Note that $\lambda^*j$ may differ across outer folds. Nested CV is computationally expensive ($k{\text{out}} \times k_{\text{in}}$ fits plus one final refit) but gives an honest error estimate. A common choice is $5 \times 5$ or $10 \times 5$ nested CV.

The Bootstrap .632 Estimator

The ordinary bootstrap error estimate trains on a bootstrap sample of size $n$ and evaluates on the original data, yielding an optimistic “apparent error.” The leave-one-out bootstrap evaluates only on OOB observations (those not in the bootstrap sample):

\[\widehat{\text{Err}}^{(1)} = \frac{1}{n}\sum_{i=1}^n \frac{\sum_{b : i \notin \mathcal{D}^{*b}} L(y_i, \hat{f}^b(x_i))}{|\{b : i \notin \mathcal{D}^{*b}\}|}\]

This tends to be pessimistic because each bootstrap model is trained on $\approx 0.632\,n$ unique observations. The .632 estimator combines the apparent training error $\overline{\text{err}}$ with the OOB error:

\[\widehat{\text{Err}}^{.632} = 0.368\,\overline{\text{err}} + 0.632\,\widehat{\text{Err}}^{(1)}\]

The weights 0.368 and 0.632 reflect the probability that an observation is in a bootstrap sample. For heavily overfit models (where $\overline{\text{err}} \approx 0$), this is still pessimistic. The .632+ correction adjusts for this using the relative overfitting rate $\hat{R}$:

\[\hat{w} = \frac{0.632}{1 - 0.368\,\hat{R}}, \qquad \hat{R} = \frac{\widehat{\text{Err}}^{(1)} - \overline{\text{err}}}{\gamma - \overline{\text{err}}}\]

where $\gamma$ is the no-information error rate (the error achieved by a classifier that ignores features). The $.632+$ estimator uses $\hat{w}$ in place of $0.632$.

Learning Curves and CV for Model Selection

Learning curves plot CV error as a function of training set size $n_{\text{train}}$. They diagnose whether more data or a more complex model would help:

  • High bias (underfitting): Training and CV errors converge to a high value; adding data does not help; increase model complexity.
  • High variance (overfitting): Large gap between training error and CV error; adding data closes the gap; regularize or reduce complexity.

CV for model selection picks among a discrete set of models (e.g., polynomial degrees $d \in {1,2,\ldots,10}$ or regularization strengths $\lambda \in \Lambda$) by selecting the one with lowest CV error:

\[\hat{d} = \arg\min_{d} \widehat{\text{Err}}_{k\text{-CV}}(d)\]

The one-standard-error rule (Breiman et al.) provides parsimony: choose the simplest model whose CV error is within one standard error of the minimum.

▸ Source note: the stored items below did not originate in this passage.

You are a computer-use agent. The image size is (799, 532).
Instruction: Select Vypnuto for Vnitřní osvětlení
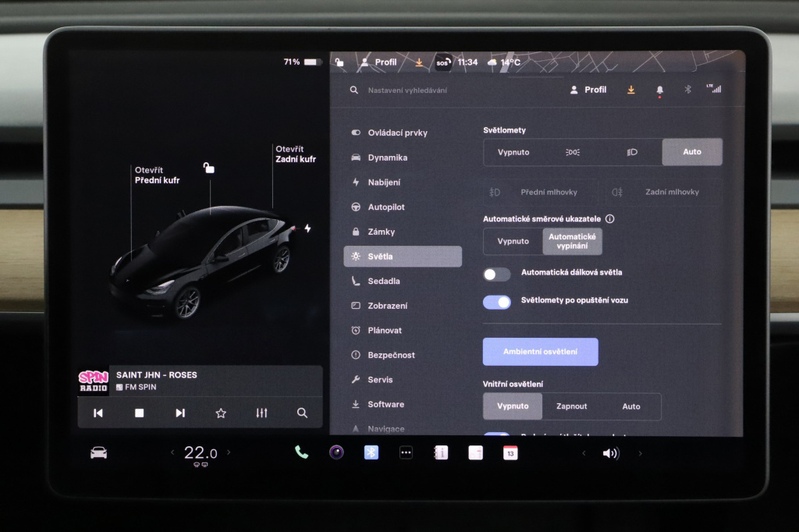coord(512,406)
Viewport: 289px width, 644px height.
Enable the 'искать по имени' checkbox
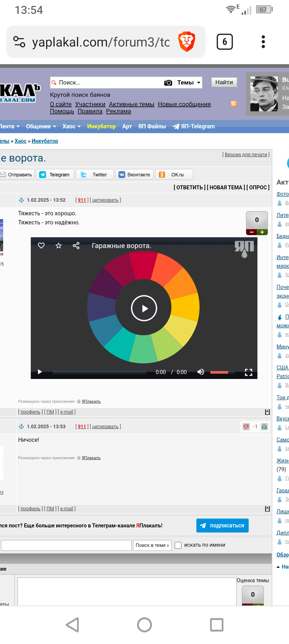(178, 545)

Let $\hat{\sigma}d = \text{SD}(\hat{L}{1,d}, \ldots, \hat{L}_{k,d})/\sqrt{k}$. Then:

\[\hat{d}_{1\text{SE}} = \min\!\left\{d : \widehat{\text{Err}}(d) \le \widehat{\text{Err}}(\hat{d}) + \hat{\sigma}_{\hat{d}}\right\}\]

This guards against overfitting the hyperparameter selection itself to noise in the CV estimate.